[Stored data]
------------------------------------

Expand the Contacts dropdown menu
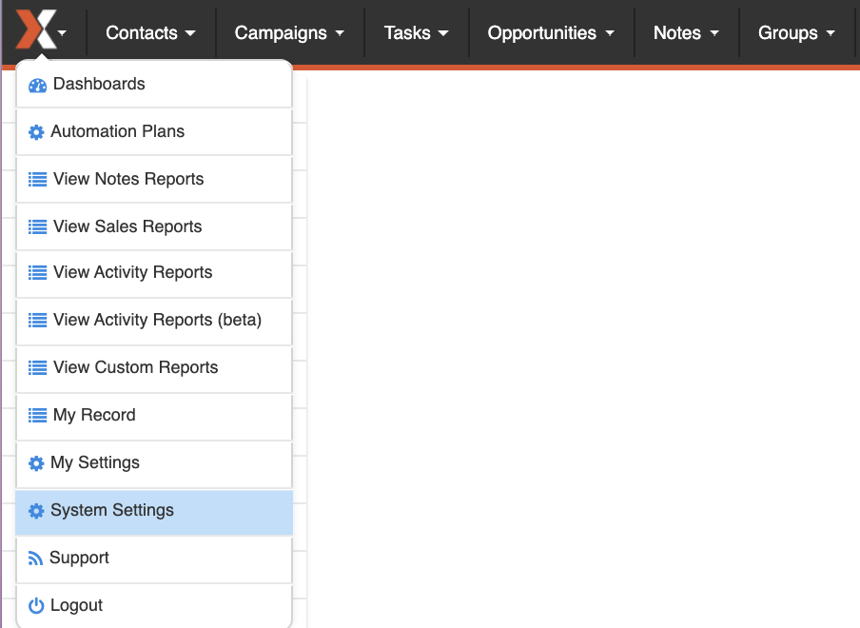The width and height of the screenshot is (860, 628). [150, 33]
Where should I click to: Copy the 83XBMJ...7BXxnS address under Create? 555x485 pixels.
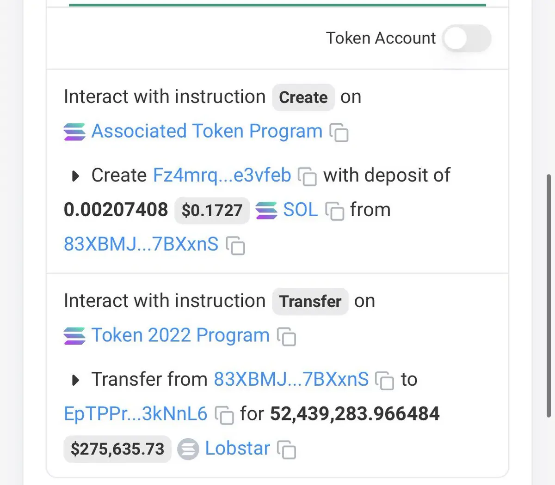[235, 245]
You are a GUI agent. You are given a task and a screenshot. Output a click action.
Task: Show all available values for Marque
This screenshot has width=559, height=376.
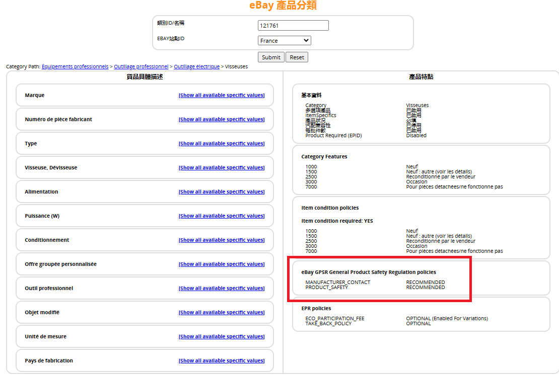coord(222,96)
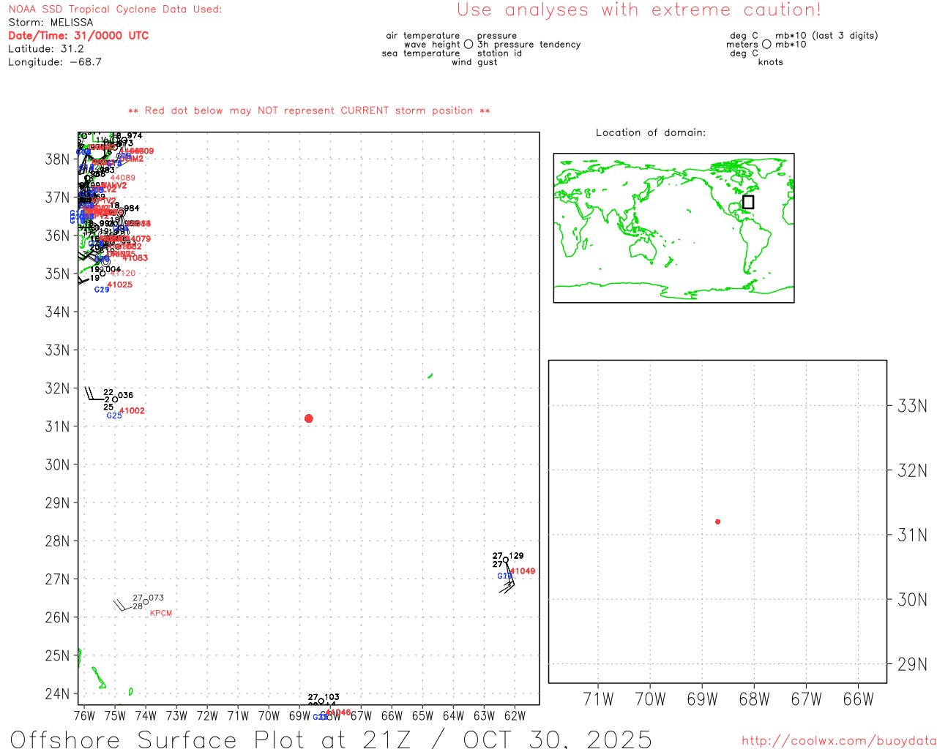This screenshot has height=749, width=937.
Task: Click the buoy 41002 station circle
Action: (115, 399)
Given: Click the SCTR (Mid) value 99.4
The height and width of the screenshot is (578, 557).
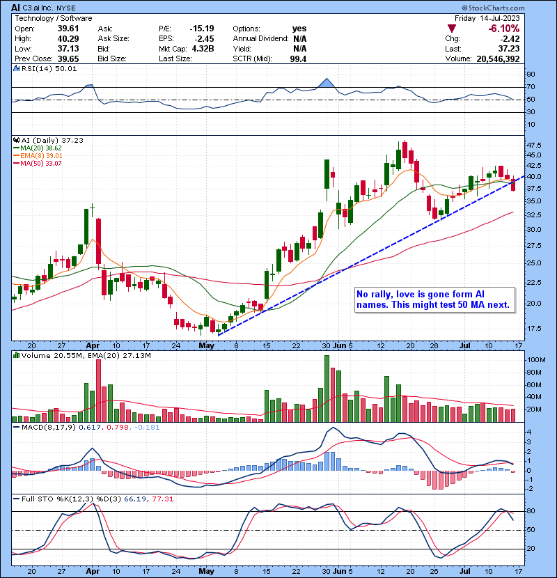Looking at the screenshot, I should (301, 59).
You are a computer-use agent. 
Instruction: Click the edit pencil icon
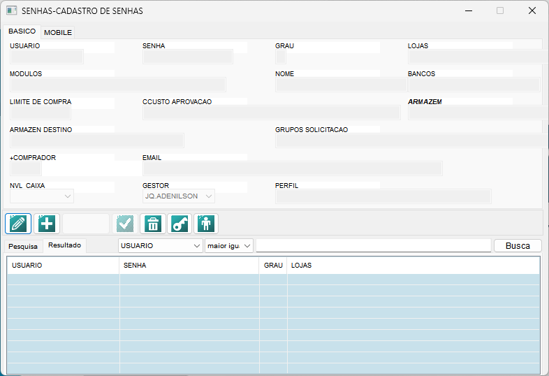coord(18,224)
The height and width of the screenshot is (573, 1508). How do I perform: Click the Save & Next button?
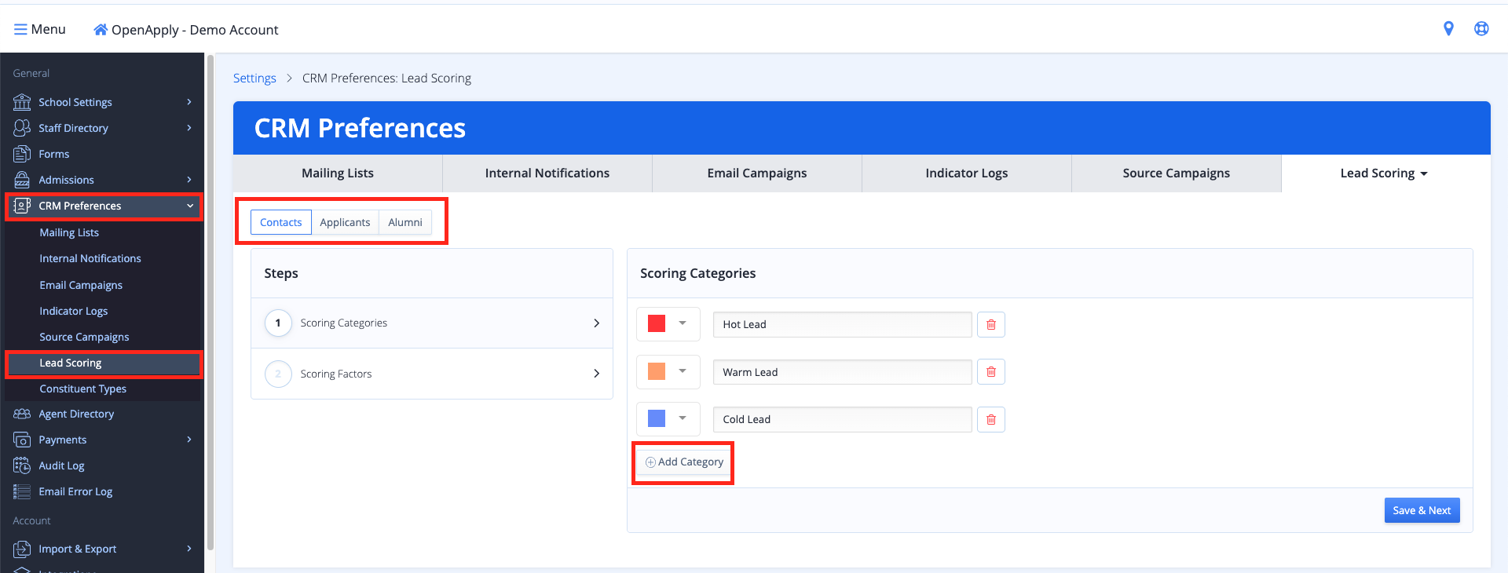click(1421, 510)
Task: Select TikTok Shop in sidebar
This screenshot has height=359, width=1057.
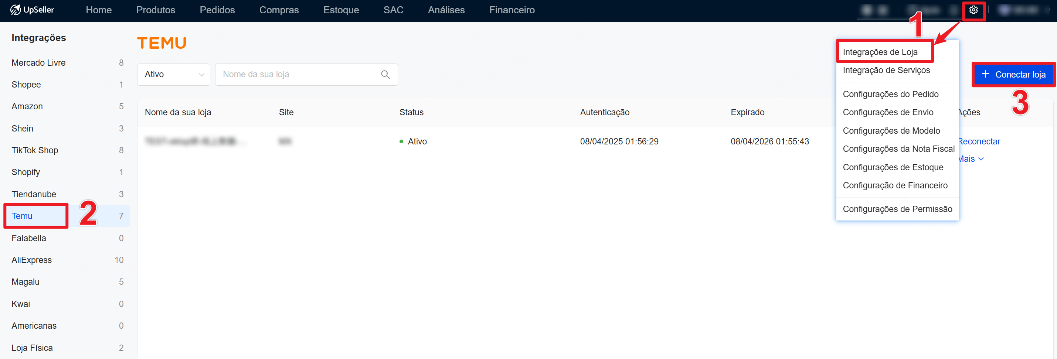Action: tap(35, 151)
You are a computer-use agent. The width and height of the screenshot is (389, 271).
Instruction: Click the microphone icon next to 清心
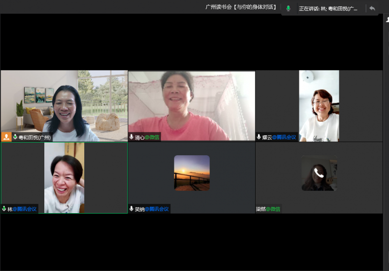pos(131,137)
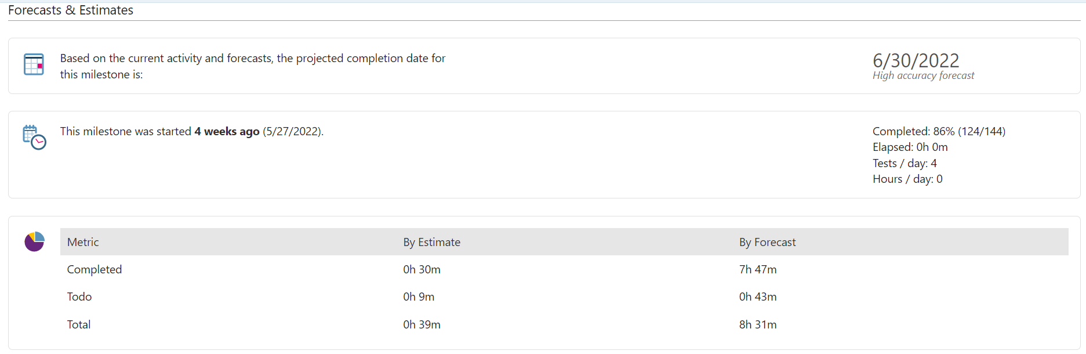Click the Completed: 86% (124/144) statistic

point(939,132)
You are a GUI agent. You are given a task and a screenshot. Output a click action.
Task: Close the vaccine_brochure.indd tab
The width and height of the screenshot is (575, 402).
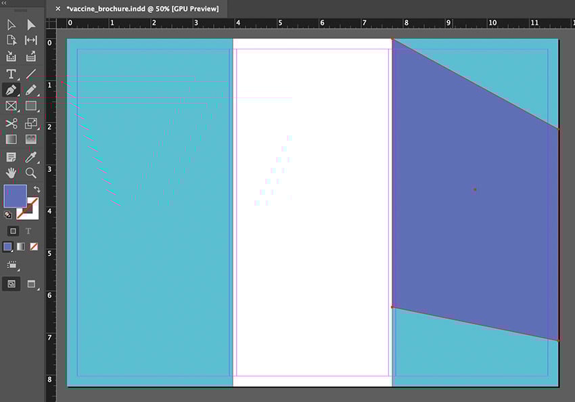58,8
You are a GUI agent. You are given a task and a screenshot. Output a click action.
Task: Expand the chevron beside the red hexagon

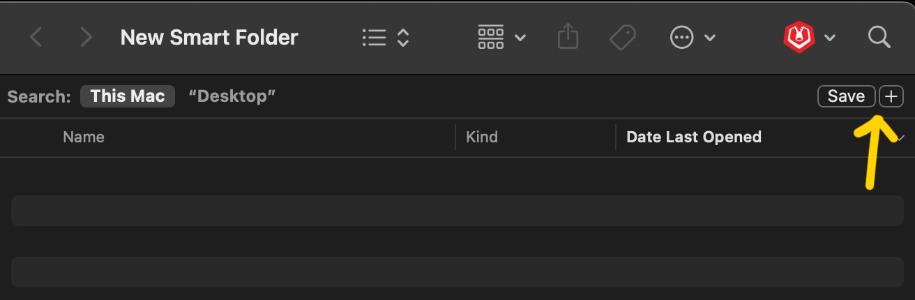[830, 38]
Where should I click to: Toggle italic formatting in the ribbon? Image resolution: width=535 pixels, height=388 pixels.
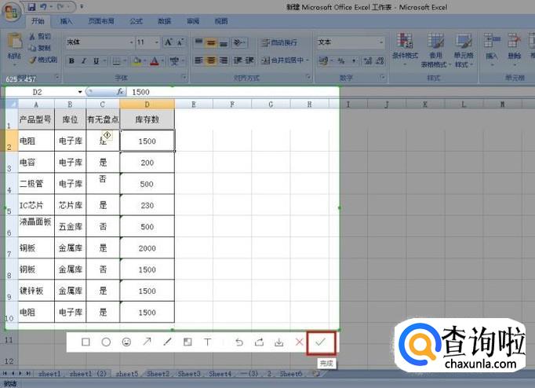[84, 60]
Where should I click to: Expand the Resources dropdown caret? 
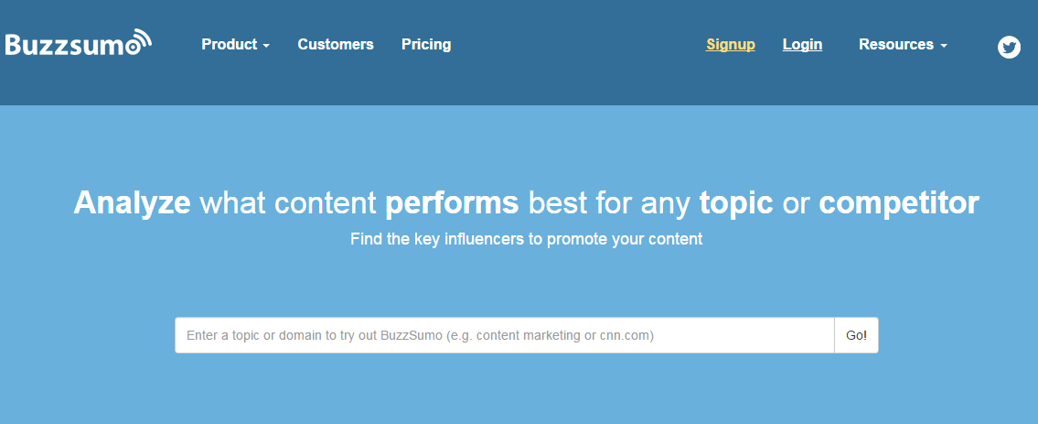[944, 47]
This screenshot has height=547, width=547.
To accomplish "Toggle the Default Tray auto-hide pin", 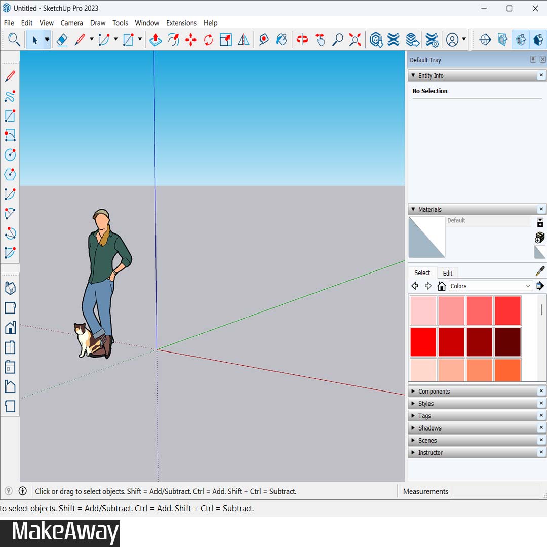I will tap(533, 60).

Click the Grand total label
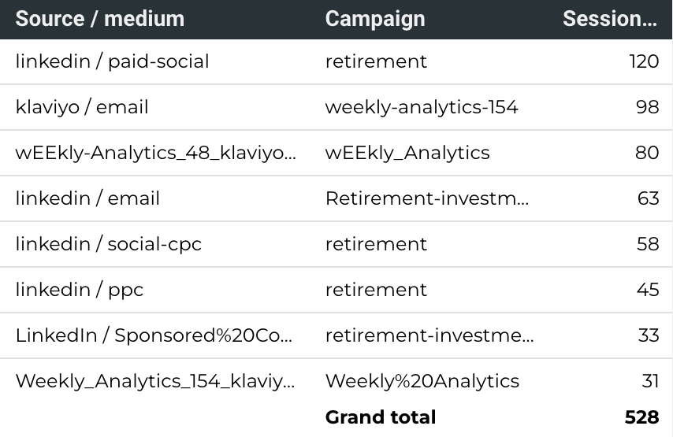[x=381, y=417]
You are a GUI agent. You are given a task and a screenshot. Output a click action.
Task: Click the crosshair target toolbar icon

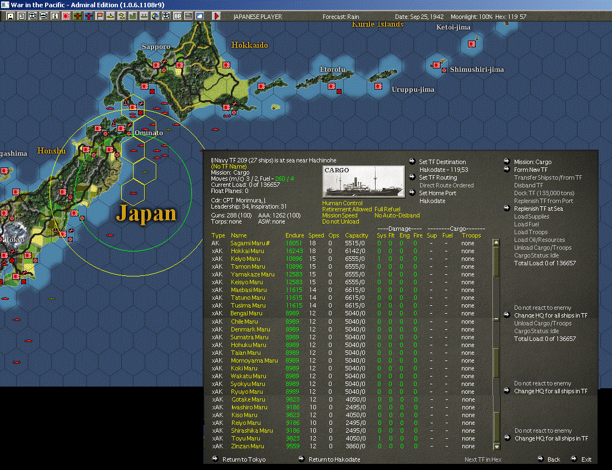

------------------------------------

* Your instructions: Arrange everything from the start of the material down to and including the line containing "Action: (115, 399)" as a JSON list of strings, one string per line, with blank lines skipped and the pictures left out.

* Completed exercise:
[
  "Expand the Contacts dropdown menu",
  "The width and height of the screenshot is (860, 628). [150, 33]",
  "Where should I click to: Copy the 83XBMJ...7BXxnS address under Create? 555x485 pixels.",
  "[235, 245]",
  "You are a GUI agent. You are given a task and a screenshot. Output a click action.",
  "Task: Show all available values for Marque",
  "This screenshot has width=559, height=376.",
  "coord(222,96)",
  "This screenshot has height=749, width=937.",
  "Task: Click the buoy 41002 station circle",
  "Action: (115, 399)"
]